Enfin, la théorie systémique de l'adoption attire notre attention pour la dimension du soutien offert et demandé par les familles adoptives dans leur constitution. Pour ses auteurs, le sous-système conjugal et son adaptation à l'arrivée de l'enfant jouent un rôle dans le succès de l'adoption. Les éléments de communication et de soutien mutuel; voire de répit lorsque l'enfant pose des exigences particulièrement demandantes sont mentionnés. Le soutien au sein du couple adoptif a été relié à moins d’échecs de placement [83]; [84]. Les relations dans le sous-système de la fratrie sont aussi affectées par une adoption; ce sont ici surtout les difficultés potentielles d'inclusion d'un enfant troublé qui ont été soulevées dans l'analyse. Pour les auteurs, l’enjeu du maintien des relations existantes dans la famille d'adoption coexiste avec celui d'y intégrer le nouvel enfant.

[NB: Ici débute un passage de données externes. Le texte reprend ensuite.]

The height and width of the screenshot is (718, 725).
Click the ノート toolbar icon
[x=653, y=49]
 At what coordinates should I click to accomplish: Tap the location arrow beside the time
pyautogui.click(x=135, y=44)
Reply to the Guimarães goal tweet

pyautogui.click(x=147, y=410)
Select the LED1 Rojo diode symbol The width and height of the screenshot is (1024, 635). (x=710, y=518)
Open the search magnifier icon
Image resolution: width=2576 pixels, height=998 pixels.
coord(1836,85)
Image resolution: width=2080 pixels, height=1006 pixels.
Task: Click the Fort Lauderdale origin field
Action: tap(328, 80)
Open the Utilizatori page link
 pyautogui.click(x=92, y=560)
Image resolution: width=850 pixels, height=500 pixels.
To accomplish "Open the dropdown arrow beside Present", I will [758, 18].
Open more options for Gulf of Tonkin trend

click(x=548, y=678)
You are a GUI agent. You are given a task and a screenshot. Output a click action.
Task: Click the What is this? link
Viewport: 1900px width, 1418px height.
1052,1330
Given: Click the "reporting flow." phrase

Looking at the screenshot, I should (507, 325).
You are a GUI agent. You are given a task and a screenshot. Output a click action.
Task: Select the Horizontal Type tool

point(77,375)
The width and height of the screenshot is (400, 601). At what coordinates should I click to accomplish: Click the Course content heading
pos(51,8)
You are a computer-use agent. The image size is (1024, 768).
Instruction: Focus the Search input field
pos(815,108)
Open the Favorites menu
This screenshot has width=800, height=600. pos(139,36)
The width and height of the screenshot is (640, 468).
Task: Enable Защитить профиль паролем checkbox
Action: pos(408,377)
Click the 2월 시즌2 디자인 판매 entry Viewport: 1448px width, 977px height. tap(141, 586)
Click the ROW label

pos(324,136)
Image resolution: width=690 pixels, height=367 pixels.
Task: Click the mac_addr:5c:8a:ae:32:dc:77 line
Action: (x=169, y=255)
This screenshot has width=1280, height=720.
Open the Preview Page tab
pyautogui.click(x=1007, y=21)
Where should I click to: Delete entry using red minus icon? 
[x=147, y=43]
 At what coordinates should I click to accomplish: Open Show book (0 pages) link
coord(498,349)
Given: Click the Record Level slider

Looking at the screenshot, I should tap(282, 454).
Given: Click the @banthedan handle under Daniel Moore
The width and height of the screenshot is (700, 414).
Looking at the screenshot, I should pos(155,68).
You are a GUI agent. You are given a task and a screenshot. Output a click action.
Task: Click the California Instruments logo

L’importance des ressources de soutien informel et formel au système familial qui accueille l’enfant adopté est aussi soulignée; son manque a été associé empiriquement à des échecs de placement. Alors que le soutien apporté par d'autres

adoptants et l'entourage favorise le succès des placements adoptifs [85]; [86]. Les bénéfices identifiés sont la normalisation des émotions des parents, le soulagement de l’isolement ou du sentiment d’aliénation, le sentiment d’appartenance de l’enfant, l’empowerment des parents dans leur rôle, le partage d’informations et d’habiletés, et la recherche d’aide professionnelle en cas de besoin. L’accès aux ressources matérielles et financières par le système familial est aussi important pour payer des services et thérapies spéciales, surtout lorsque l’enfant adopté a des besoins spéciaux [87]. La perspective systémique appliquée à l'adoption encourage le développement de ressources de soutien communautaires et spécialisées, et de subventions financières pour les adoptants.

La théorie des systèmes décrit les implications de l'intégration d'un enfant par adoption dans les interactions existantes : entre les membres d'une famille, et entre la famille et son environnement. Les auteurs qui ont développé cette perspective en adoption incitent à considérer les aspects plus larges ou macrosystémiques (politiques, pratiques, idéologiques) en jeu dans les situations familiales; elle les a cependant explorés plus en surface qu'en profondeur. L'impact des politiques et services de soutien aux familles adoptives commence à être exploré, de même que la relation des familles adoptives avec leur entourage. Il serait avantageux pour la compréhension du phénomène de considérer ces aspects pour leur impact sur le déroulement de la relation adoptive; notamment lorsqu'il y a difficulté dans la famille.